安倍首相の歴史認識を問う

 従軍慰安婦問題は、731部隊関東軍防疫給水部)でもそうですが、当事者にとりどこか倫理的にやましいところがあり、敗戦時に「ヤバイ」と思われた関連書類はまず焼却などの処分にあうのです。しかしファイリング量は膨大だし、そもそも人体実験でも慰安婦の調達でもそれを支える(必要とする)システムがさらに関連書類を作りますので、そんなものは傍証をとればいくらでも「間接証明」できるのです。
 戦後多くのこれらの「事業」に関わった人たちには、寡黙を守り通した人と、能天気にガンガン話した人たちがいます。前者は罪の重さややましさを感じていた人たちで、後者はシステム全体の問題であって自分が関与したことはシステムの「歯車のひとつ」と合理化できた人たちだろうと思います。

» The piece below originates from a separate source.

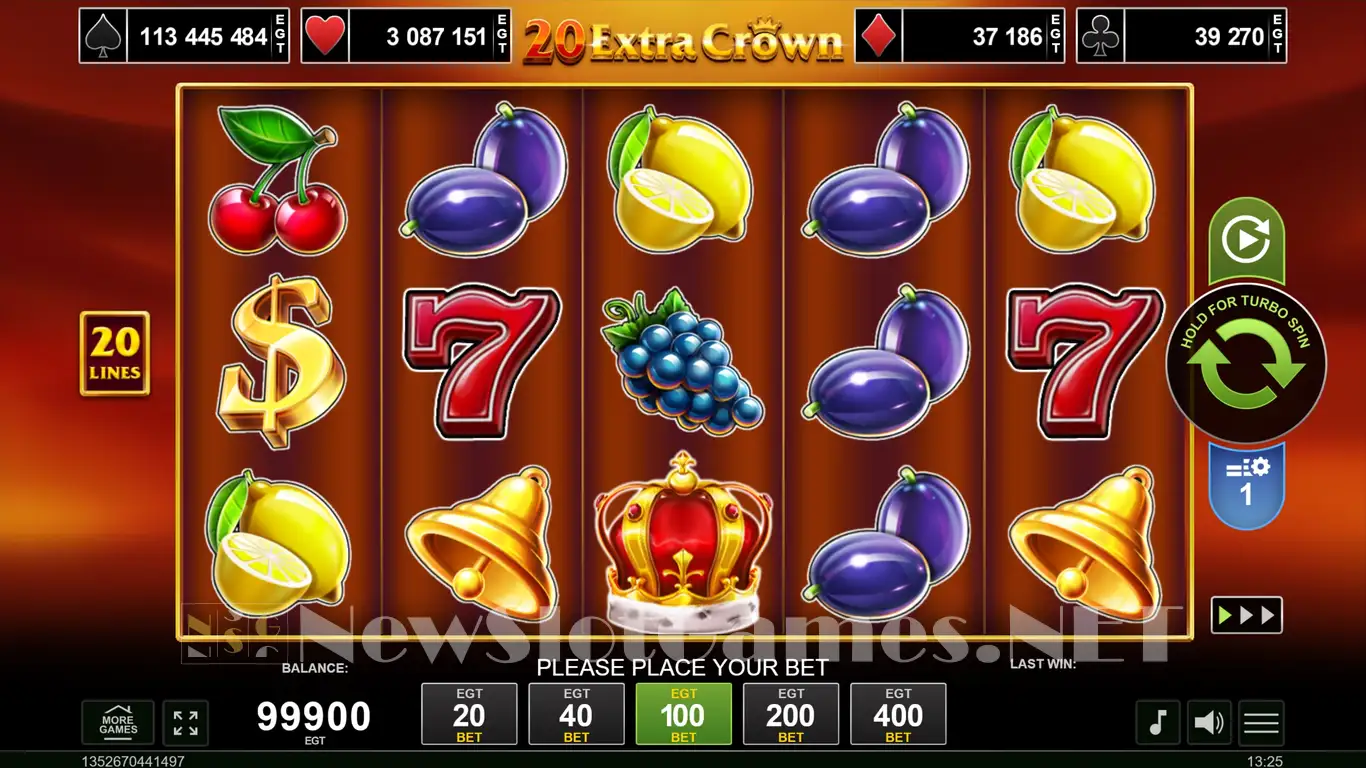
Task: Select the highlighted 100 bet
Action: [x=683, y=714]
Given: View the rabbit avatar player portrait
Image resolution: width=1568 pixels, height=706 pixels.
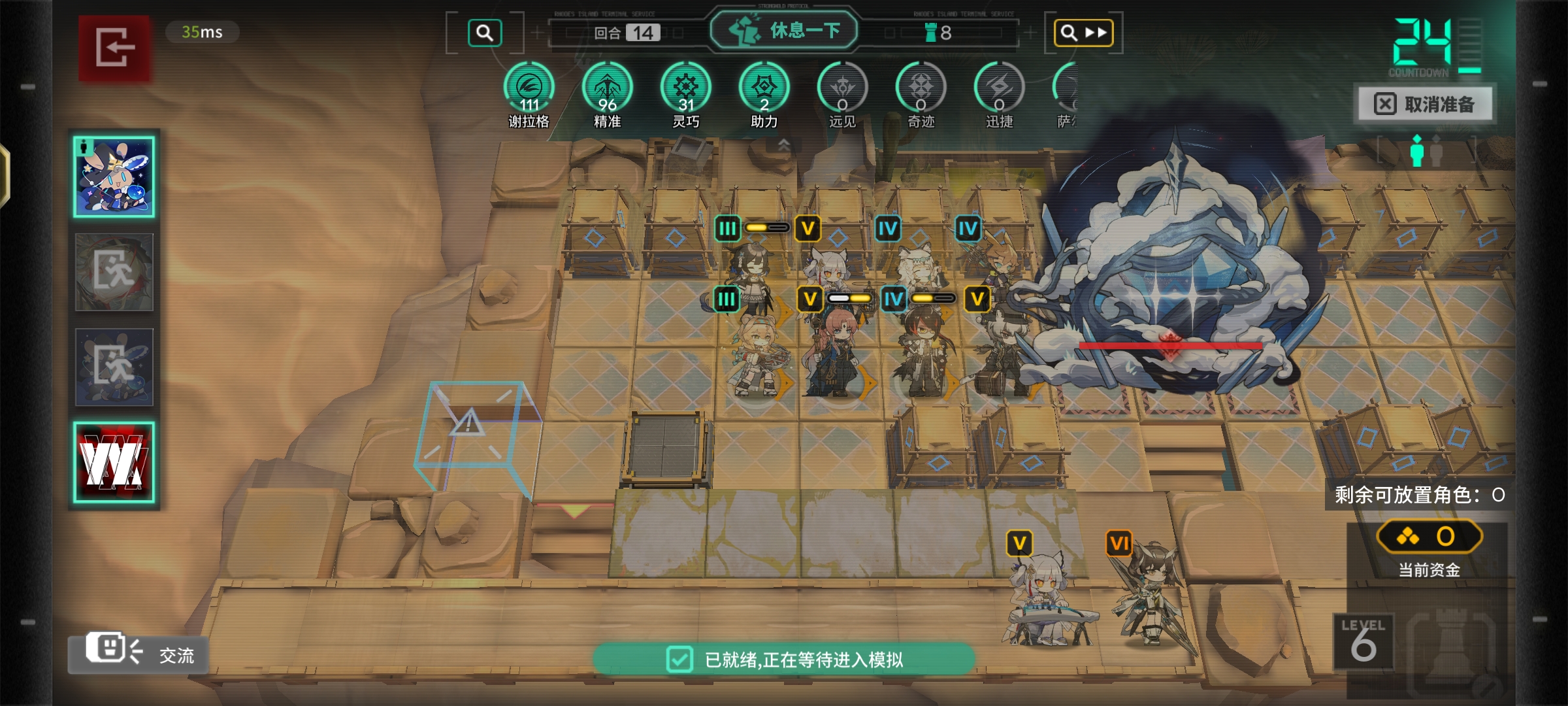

 すでに物故している後者の人たちは、戦後のジャーナリストや作家に「証言」しています。つまり「直接証拠」の有無で真偽判断ができるという安倍首相の認識は(まったく失望すべきことに)非科学的で非合理な主張だと言わざるをえません。安倍は(この間の発言から忖度できる)歴史認識においてはフランスにおけるルペン級の極右と判断せざるをえませんね――アメリカ合衆国が懸念しているのもそうで、中国共産党はこの点をよく認識しているから日本の国論が2つに割れることを知っているから(前政権から引き継いだ)尖閣問題に対しては強面にブラフをかけることができるのです。ま、言わば身から出た錆だと思うのです。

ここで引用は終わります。